Another characteristic of gibberellic acid treated seed is that they start and finish germinating sooner. They start in 7-9 days and are finished in 3 weeks. Untreated seeds generally start in 12-14 days and finish in 4 weeks, except for a few stragglers with some seed varieties.
My supply of gibberellic acid from Camellia Gibb ran out before experiments in 1990 were completed. An inquiry to the manufacturer disclosed that Camellia Gibb was no longer available. It was suggested that I contact Abbott Laboratories about their product, Pro-Gibb. A very accommodating person in the Chemical and Agricultural Products Division at Abbott Laboratories sent me literature about Pro-Gibb and a one gram experimental sample of gibberellic acid. That was enough to complete the planned experiments and an ample supply for any future experiments. Pro-Gibb is registered for use on a variety of fruit and vegetable crops. It is not registered for use on rhododendron seed, but that does not preclude its use for experimental purposes. Many agricultural chemical companies that work with fruit crops carry Pro-Gibb. However, two products, Pro-Gibb Plus 2X Soluble Powder and Pro-Gibb 4% Liquid Concentrate, being agricultural chemicals, contain enough gibberellic acid (32g or more per bottle) to supply a great many experimentalists for life. Experimental quantities may be available from suppliers of fine chemicals.
The main conclusion to be drawn from these experiments is that a 24-hr, soak of R. yakushimanum seed in a water solution containing 800-1600ppm of gibberellic acid dramatically increases the germination of the seed. Several seed varieties of rhododendron and azalea, other than R. yakushimanum, have also greatly benefited from the treatment. Most rhododendron and azalea seed germinate satisfactorily without such a treatment.

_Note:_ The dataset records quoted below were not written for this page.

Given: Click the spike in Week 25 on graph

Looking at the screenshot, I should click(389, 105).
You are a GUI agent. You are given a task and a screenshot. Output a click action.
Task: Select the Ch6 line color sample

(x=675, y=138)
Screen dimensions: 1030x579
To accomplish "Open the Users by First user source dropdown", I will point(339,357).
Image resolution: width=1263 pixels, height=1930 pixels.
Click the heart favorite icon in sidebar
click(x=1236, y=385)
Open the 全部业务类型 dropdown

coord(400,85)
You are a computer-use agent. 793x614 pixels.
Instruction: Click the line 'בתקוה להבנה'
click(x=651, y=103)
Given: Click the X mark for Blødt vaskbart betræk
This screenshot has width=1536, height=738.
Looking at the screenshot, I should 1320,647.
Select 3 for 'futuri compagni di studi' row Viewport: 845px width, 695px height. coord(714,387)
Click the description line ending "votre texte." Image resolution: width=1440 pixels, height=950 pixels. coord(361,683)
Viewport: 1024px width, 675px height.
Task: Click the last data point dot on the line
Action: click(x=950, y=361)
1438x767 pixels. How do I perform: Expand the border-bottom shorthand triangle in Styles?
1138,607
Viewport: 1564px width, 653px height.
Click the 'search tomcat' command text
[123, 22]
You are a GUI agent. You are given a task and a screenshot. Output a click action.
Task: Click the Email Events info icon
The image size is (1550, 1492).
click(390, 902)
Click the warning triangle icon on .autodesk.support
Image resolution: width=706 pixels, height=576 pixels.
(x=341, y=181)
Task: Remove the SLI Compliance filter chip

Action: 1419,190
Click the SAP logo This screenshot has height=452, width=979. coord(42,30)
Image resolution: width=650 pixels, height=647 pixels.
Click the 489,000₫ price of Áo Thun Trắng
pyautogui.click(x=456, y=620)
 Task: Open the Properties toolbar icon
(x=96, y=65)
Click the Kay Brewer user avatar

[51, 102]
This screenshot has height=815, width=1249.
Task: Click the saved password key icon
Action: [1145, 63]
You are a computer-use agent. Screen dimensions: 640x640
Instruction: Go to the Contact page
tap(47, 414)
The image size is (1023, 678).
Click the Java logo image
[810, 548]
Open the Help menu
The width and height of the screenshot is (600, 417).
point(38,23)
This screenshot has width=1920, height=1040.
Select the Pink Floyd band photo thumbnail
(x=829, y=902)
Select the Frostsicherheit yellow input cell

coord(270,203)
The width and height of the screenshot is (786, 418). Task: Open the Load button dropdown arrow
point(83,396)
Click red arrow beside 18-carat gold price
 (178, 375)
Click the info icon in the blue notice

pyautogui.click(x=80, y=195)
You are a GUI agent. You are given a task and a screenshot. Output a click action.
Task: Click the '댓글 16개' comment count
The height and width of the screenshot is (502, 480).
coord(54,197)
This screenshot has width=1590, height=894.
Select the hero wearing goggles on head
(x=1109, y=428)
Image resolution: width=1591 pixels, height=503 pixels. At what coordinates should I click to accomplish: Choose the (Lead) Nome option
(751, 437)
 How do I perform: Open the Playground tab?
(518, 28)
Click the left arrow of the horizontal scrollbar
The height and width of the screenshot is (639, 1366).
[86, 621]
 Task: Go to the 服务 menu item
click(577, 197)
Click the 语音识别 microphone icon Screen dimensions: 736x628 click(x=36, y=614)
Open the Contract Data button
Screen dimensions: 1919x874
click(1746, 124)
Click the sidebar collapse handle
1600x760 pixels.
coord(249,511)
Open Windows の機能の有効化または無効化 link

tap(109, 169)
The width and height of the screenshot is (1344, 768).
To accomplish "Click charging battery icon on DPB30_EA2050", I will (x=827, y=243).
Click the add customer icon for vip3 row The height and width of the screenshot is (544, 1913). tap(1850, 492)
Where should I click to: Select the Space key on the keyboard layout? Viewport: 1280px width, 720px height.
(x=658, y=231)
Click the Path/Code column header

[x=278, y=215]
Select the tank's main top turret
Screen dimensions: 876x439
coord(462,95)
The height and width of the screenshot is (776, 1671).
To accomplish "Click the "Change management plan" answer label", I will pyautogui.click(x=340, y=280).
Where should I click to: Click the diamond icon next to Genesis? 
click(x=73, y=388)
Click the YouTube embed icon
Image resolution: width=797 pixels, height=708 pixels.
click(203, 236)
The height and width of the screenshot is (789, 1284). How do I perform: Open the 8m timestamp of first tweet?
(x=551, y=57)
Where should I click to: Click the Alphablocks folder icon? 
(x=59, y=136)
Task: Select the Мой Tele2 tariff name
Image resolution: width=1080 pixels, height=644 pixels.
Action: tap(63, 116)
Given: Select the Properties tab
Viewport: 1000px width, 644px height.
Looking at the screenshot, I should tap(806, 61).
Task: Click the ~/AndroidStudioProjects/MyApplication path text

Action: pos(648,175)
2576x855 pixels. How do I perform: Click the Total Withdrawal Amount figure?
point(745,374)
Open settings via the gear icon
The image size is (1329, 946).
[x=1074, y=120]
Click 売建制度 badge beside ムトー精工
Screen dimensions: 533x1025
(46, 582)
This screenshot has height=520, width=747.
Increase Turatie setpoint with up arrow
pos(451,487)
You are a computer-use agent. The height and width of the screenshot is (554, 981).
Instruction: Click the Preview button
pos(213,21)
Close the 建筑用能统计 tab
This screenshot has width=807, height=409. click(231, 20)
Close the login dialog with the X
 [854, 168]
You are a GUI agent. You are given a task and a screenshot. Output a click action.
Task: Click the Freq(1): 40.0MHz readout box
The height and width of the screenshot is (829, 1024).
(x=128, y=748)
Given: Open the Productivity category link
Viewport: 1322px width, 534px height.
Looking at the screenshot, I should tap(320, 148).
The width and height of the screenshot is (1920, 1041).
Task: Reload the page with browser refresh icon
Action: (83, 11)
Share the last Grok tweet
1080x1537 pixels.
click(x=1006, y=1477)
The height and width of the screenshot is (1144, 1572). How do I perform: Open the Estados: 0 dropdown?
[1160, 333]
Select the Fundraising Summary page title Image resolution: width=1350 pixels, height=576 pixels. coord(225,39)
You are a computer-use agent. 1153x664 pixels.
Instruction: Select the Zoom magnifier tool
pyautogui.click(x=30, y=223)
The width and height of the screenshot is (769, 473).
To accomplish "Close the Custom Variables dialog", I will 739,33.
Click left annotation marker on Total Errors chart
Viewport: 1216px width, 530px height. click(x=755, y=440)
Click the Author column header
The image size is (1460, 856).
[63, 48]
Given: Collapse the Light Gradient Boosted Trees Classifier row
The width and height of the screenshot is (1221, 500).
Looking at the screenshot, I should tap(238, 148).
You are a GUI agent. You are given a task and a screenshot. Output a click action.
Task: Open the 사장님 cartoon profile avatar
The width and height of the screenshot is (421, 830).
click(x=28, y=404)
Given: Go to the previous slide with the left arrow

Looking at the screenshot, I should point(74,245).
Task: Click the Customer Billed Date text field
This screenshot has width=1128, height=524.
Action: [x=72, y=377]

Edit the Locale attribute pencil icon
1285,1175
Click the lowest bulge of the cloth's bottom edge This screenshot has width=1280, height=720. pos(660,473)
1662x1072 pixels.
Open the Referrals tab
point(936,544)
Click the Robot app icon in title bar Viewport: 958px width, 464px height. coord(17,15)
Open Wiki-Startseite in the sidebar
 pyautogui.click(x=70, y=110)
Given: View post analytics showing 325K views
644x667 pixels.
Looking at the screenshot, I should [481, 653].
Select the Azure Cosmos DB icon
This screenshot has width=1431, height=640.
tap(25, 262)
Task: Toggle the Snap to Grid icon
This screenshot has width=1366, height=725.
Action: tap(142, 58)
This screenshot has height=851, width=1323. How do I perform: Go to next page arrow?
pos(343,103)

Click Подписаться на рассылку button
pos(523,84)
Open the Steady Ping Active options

Editor's note: F.C.C. stands for First Class Certificate, a species award given by the Royal Horticultural Society.
Russell Gilkey is a retired research chemist from Tennessee Eastman Company. He received his Ph.D. in organic chemistry from the University of Illinois. As a hobby he raises, propagates and hybridizes rhododendrons. He is an active member of the Southeastern Chapter of the ARS and is a member of the ARS Research Committee.